The talking-point of the moment – and the cause of outcry in the popular press – is a spate of crimes loosely covered by the newly coined term "grannicide". With the elderly forced to eke out their inadequate pensions by mortgaging their homes (the promised stock market upturn never happened), and then made to sell them to pay for what is absurdly called social care, the middle-aged feel tricked out of their inheritance, and their children see ahead only a lifetime of debt and dependence. No wonder some grannies are meeting untimely ends.

There you have it. This week Britain has been confronted with two starkly different glimpses of the country's future. On Wednesday, what had been billed a peaceful protest against the likely three-fold rise in university tuition fees drew more than twice the predicted support and turned unexpectedly violent. To be sure, the policing was grossly inadequate – a reaction, perhaps, to the heavy-handed tactics deployed at last year's G20 protest. And there may well have been an element of imitation: learning from Europe does not have to stop at schools or social models; video-clips of other people's protests can also be instructive.

But it was not hard to divine real, uncompromising fury among those filmed storming Conservative Party headquarters, whether they were fully paid-up students or freelance agents provocateurs. So long as many European universities' fees remain negligible or non-existent and US institutions can afford to offer "needs-blind" tuition, the next generation of British students has grounds for regarding itself as the victim of particular injustice.

Thanks largely to our uniquely stratified school system, social mobility here already lags behind that in most other developed countries.
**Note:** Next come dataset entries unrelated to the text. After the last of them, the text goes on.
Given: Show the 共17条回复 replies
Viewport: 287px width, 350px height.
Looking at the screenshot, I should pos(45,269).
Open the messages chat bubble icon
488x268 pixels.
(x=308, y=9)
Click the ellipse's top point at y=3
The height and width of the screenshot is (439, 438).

For all the safeguards supposedly put in place to ensure broad access to higher education, there is no guarantee that much higher fees will produce the flourishing university sector Lord Browne and his government supporters insist it will.

Britons have never been as quick as the French, for instance, to resort to street protest as an extra-constitutional blocking mechanism. But maybe that is about to change. Maybe we are in for a rather un-British period of social unrest, in which young and old, educated and uneducated, rich and poor, those with jobs and those without, are pitted against each other in conflicts played out against backdrops much wilder than the House of Commons.

Such a discordant prospect, however, was not unchallenged. Yesterday in North London, and then in Parliament, the Work and Pensions Secretary, Mr Iain Duncan Smith, set out his vision for a society organised on the principles of Coalition fairness and a welfare system designed to help everyone to win. I believe that he and his fellow ministers have a chance – if they stick to their guns, refuse to be swayed by sectional lobbies, expose unjustified sob-stories, and ensure that people who are genuinely unable to work are treated decently. Gut instinct, and opinion polls, suggest that the British public is on their side.

Mr Duncan Smith knows, and the Government appears to accept, that welfare reform worth the name will cost more, at least upfront, than it will save. That is a start. They recognise, too, that it is mostly not vanity or laziness that keeps people from work, it is an informed calculation of their interests. But until work is made to pay, not just more than benefits, but sufficient for a family to live on, that calculation will not significantly change. In Britain, low pay is as much a scourge as over-generous benefits. Unless this is understood, the virtuous circle Mr Duncan Smith banks on could all too quickly turn vicious.

Britain is at a crossroads, and this week has, perhaps by chance, shown us two quite different futures. At least we now have a better idea of what the Government is aiming for – and what the country needs at all costs to avoid.